FIG. 1 is a diagram showing the basic configuration of the device of the present invention, and FIG.
The figure is a sectional view showing the main part of one embodiment, and each of FIGS. 3 to 5 is a diagram showing a conventional vapor phase growth apparatus. 1...Reaction tube, 1a...Taper, 2.2', 2''.
...Reaction gas supply pipe, 4... Susceptor, 5... Space continuous in the circumferential direction, 6... Carrier gas supply pipe, 7.

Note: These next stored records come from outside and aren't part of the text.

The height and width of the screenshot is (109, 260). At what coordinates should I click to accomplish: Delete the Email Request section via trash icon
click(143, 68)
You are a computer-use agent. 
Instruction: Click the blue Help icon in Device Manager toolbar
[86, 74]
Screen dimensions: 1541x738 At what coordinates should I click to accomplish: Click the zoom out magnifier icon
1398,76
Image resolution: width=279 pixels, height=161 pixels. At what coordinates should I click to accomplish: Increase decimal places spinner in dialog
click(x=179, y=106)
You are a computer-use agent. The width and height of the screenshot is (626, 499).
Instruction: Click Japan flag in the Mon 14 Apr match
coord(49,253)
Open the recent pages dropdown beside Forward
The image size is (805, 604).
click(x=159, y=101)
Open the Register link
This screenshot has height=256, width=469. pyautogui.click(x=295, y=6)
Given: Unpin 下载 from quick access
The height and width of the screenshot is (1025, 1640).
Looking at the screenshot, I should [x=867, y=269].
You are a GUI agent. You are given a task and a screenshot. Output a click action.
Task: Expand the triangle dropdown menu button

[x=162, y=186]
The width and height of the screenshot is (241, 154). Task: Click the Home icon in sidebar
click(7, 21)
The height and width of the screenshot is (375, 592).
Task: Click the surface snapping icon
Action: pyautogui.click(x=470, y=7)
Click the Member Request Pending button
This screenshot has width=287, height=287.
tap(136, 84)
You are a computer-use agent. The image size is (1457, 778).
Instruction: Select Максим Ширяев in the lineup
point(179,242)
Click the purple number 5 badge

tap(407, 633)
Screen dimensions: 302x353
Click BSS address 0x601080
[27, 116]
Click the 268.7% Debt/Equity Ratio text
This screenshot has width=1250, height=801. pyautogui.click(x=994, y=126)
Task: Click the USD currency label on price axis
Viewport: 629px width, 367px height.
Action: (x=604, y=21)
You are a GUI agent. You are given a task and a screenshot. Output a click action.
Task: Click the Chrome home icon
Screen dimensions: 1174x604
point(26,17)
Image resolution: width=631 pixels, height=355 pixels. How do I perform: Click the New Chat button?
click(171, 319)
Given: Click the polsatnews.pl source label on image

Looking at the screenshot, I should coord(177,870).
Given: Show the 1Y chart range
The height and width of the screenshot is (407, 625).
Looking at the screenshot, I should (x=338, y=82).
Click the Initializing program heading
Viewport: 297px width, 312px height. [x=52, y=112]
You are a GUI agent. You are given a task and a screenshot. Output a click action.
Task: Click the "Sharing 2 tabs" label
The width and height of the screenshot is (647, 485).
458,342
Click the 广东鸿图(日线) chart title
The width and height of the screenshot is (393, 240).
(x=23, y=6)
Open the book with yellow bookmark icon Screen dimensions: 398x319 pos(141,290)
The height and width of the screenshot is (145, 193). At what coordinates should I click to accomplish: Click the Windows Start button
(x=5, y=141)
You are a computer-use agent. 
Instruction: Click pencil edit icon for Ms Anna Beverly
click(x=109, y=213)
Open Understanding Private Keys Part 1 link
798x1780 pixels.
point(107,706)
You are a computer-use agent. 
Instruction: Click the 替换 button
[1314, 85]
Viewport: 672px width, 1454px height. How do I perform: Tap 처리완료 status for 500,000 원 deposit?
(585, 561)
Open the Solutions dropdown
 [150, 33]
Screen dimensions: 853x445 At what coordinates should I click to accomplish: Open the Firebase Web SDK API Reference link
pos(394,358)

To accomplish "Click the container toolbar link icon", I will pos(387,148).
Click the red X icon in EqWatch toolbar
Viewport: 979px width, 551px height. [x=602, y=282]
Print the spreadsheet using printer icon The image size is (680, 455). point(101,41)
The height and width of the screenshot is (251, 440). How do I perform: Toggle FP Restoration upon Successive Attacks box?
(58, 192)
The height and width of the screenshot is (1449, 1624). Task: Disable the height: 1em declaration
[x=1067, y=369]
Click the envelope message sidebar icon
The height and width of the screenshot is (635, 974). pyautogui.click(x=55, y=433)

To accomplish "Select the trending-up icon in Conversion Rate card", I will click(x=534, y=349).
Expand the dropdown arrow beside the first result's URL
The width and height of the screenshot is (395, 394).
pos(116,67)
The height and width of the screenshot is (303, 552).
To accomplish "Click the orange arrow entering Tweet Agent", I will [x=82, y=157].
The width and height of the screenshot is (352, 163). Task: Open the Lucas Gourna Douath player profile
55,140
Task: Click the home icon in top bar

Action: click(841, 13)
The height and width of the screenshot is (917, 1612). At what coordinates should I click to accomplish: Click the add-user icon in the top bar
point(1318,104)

...Gas introduction part, 8...Sleeve with flange, 9.
・0 ring

Claims (2)

[Claims] (1) Insert the reaction gas supply pipe into the inside of the reaction tube from one end side of the reaction tube whose one end is tapered so that there is a space between it and the inner wall of the reaction tube around the entire circumference of the tube. A vapor phase growth apparatus further comprising: a supply pipe for a carrier gas inert to the growth reaction being communicated with the space at one end side of the reaction tube. (2) The vapor phase growth apparatus according to claim (1), wherein a plurality of carrier gas supply pipes are provided at equal intervals in the circumferential direction.